For every class, train a logistic regression classifier \(h_\theta^{(i)}(x)=P(y=i;x,\theta)\) with the training set to predict the probability that \(y=i\)

# solving the problem of overfitting

## the problem of overfitting

Problem:

- underfit: too few parameters, high bias
- good fit
- overfit: too much parameters, high variance

If we have too many features, the learned hypothesis may fit the training set very well, but fail to generalize to new examples.

Regularization will reduce the overfitting problem.

Options:

- reduce number of features
- manually select which features to keep
- model selection algorithm

- regularization
- keep all features, but reduce magnitude/values of parameter \(\theta_j\)
- regularization works well when we have a lot of slightly useful features

## cost function

Intuition: Suppose we penalize and make \(\theta_3\) and \(\theta_4\) really small.

Regularization.

Small values for parameters \(\theta_1\),\(\theta_2\)…,\(\theta_n\); but not \(\theta_0\)

- “simpler” hypothesis
- less prone to overfitting

Modify cost function:

\(\lambda\) is the regularization parameter, control the fitting goal and avoid overfitting; too large \(\lambda\) will cause underfitting with a horizontal straight line

\[J(\theta)=\frac{1}{2m}\left[ \sum_{i=1}^{m}(h_{\theta}(x^{(i)})-y^{(i)})^2+\lambda \sum_{j=1}^{n}\theta_j^2 \right]\]

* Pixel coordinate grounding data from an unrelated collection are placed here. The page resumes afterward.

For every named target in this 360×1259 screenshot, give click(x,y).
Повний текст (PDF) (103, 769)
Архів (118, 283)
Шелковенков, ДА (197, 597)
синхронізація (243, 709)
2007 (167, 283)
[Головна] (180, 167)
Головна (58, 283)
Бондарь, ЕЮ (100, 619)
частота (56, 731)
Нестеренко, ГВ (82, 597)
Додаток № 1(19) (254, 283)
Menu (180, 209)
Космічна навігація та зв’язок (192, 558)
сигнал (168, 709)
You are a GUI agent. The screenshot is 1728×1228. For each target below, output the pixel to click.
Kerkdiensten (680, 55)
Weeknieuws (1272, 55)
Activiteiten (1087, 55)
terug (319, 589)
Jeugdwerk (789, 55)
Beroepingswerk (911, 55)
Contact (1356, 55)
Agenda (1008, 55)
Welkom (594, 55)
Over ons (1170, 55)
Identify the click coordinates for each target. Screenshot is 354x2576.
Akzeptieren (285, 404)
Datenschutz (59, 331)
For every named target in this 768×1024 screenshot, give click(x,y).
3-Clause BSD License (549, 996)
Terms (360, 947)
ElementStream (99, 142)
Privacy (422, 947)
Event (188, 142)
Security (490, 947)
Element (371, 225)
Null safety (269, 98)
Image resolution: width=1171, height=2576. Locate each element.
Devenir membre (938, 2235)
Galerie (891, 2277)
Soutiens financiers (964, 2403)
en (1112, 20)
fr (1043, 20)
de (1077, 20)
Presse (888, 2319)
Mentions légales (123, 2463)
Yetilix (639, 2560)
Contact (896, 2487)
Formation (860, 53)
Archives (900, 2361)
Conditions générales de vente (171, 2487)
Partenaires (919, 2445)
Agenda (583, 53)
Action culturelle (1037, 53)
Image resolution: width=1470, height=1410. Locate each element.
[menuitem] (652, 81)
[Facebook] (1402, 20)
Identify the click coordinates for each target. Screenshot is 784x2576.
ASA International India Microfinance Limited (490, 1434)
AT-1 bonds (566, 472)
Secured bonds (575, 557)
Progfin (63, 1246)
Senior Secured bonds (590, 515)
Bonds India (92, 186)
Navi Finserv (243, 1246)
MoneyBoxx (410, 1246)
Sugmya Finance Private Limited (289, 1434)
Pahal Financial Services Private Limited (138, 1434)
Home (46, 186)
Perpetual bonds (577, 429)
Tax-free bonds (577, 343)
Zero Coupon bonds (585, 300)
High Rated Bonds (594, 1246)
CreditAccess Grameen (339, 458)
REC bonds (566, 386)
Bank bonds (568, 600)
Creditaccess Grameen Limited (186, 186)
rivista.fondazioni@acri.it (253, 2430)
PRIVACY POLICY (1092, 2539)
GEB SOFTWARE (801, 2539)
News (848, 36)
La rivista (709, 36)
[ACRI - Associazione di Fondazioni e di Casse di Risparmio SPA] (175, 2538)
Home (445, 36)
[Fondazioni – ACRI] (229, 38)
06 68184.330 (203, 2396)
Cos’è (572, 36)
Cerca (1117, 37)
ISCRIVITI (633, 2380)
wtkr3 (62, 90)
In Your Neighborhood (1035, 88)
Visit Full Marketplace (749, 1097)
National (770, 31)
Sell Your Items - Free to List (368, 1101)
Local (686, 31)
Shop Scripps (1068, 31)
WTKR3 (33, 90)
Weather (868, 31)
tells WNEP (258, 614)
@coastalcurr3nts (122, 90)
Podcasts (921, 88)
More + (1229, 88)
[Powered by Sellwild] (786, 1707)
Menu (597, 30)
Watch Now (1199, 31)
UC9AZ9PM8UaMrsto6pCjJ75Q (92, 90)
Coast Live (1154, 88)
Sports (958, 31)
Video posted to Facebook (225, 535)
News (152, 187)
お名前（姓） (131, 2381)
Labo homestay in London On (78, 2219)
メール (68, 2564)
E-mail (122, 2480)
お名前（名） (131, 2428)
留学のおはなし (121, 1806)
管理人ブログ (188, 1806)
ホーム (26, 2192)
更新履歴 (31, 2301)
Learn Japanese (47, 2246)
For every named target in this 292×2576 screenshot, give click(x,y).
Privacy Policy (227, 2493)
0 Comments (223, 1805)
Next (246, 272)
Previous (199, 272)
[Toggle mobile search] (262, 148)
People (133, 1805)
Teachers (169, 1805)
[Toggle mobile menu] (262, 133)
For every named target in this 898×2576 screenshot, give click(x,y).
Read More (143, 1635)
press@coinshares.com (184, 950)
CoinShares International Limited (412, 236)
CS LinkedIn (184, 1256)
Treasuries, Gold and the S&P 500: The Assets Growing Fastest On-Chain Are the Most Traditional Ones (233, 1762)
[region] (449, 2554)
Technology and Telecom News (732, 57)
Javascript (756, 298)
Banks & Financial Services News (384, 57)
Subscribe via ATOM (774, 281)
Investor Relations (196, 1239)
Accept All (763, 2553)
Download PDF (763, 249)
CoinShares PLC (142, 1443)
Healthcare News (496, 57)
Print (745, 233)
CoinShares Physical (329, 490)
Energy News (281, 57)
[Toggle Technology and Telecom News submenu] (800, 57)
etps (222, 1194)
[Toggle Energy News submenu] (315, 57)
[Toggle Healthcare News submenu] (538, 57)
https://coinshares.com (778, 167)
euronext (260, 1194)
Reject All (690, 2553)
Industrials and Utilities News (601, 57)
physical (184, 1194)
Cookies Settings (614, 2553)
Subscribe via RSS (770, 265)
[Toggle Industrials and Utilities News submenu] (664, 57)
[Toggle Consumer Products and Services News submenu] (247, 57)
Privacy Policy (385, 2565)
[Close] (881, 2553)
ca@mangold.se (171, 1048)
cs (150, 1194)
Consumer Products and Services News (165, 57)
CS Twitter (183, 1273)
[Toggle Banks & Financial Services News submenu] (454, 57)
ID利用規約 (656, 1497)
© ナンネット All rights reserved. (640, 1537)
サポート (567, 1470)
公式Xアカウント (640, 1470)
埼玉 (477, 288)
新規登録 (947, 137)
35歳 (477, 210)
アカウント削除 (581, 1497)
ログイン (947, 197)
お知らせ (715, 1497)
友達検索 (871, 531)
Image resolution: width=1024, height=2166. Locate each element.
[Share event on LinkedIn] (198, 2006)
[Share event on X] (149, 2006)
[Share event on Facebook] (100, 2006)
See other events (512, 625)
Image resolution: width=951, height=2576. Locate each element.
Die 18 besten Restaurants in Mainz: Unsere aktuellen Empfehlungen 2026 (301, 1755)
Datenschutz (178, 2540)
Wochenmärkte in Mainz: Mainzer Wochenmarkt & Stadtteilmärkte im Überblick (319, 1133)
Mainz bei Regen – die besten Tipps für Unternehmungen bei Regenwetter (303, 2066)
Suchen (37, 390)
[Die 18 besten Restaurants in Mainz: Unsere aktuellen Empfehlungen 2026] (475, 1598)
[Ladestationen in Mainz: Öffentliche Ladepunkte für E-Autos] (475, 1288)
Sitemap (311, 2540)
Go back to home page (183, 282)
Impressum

## regularized linear regression

### Gradient descent

Repeat {

\[\theta_0 := \theta_0 -\alpha\frac{1}{m}\sum_{i=1}^{m}(h_{\theta}(x^{(i)})-y^{(i)})x_{0}^{(i)}\]

\[\theta_j := \theta_j(1-\alpha\frac{\lambda}{m})-\alpha\frac{1}{m}\sum_{i=1}^{m}(h_{\theta}(x^{(i)})-y^{(i)})x_{j}^{(i)}\]

}

The parameter \((1-\alpha\frac{\lambda}{m}) \lt 1\) (a little bit)

### normal equation

\[\theta=\left( X^TX+\lambda \centerdot L \right)^{-1}X^Ty\]

\(L\) is a \((n+1)\times(n+1)\) identity matrix but \(L(1,1)\) equals to 0

### non-invertibility

Suppose \(m \le n\)

\(X^TX\) will be non-invertible/singular

Use `pinv()`

in Octave to solve it. However, if \(\lambda \gt 0\), \((X^TX+\lambda \centerdot L)\) is invertible.

## regularized logistic regression

\(Cost(h_{\theta}(x),y)=-y\log(h_{\theta}(x))-(1-y)\log(1-h_{\theta}(x))\)

### gradient descent

\[J({\theta})=-\left[ \frac{1}{m}\sum_{i=1}^m \left( y^{(i)}\log(h_{\theta}(x^{(i)}))+(1-y^{(i)})\log(1-h_{\theta}(x^{(i)}))\right)\right]+\frac{\lambda}{2m}\sum_{j=1}^{n}\theta_j^2\]

Repeat {

\[\theta_0 := \theta_0 -\alpha\frac{1}{m}\sum_{i=1}^{m}(h_{\theta}(x^{(i)})-y^{(i)})x_{0}^{(i)}\]

\[\theta_j := \theta_j(1-\alpha\frac{\lambda}{m})-\alpha \left[ \frac{1}{m}\sum_{i=1}^{m}(h_{\theta}(x^{(i)})-y^{(i)})x_{j}^{(i)} \right]\]

\(j=1,2,3,…,n\)

}